Stored data
Content starts
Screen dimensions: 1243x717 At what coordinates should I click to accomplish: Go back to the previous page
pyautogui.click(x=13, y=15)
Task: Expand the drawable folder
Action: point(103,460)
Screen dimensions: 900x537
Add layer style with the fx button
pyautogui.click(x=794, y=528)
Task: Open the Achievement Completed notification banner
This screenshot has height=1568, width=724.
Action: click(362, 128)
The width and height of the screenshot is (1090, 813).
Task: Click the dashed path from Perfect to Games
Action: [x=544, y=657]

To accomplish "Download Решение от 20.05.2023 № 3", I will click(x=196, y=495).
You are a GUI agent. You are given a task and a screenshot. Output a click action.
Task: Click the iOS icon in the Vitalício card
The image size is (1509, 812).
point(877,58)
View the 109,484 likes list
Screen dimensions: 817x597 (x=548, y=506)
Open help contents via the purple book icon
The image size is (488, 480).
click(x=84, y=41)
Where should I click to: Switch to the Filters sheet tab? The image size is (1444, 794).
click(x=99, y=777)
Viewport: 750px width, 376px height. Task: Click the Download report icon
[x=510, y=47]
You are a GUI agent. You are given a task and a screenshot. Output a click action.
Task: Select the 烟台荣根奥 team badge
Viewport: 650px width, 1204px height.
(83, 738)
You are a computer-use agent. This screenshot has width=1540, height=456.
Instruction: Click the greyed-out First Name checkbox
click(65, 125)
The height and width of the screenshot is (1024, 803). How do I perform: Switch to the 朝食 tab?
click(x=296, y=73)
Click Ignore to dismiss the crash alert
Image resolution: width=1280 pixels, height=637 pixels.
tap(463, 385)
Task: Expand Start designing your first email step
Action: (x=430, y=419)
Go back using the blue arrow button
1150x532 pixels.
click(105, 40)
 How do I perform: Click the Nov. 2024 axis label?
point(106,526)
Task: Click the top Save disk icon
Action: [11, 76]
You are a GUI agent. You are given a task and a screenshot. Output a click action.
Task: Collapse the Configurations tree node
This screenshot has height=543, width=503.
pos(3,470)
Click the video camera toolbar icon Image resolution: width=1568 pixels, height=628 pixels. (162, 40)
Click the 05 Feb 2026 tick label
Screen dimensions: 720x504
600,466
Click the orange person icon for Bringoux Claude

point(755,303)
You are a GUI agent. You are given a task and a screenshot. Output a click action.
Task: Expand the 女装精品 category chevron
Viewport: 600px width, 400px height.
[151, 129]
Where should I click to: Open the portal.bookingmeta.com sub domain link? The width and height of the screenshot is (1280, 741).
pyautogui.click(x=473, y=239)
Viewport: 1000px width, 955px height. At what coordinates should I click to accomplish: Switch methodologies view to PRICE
Content ends
For this exercise, please output exactly the lines above starting at the line with "Viewport: 750px width, 376px" and ending at the line with "You are a computer-use", ends included.

Viewport: 750px width, 376px height. Task: Click the Download report icon
[x=510, y=47]
You are a GUI agent. You are given a task and a screenshot. Output a click action.
Task: Select the 烟台荣根奥 team badge
Viewport: 650px width, 1204px height.
(83, 738)
You are a computer-use agent. This screenshot has width=1540, height=456.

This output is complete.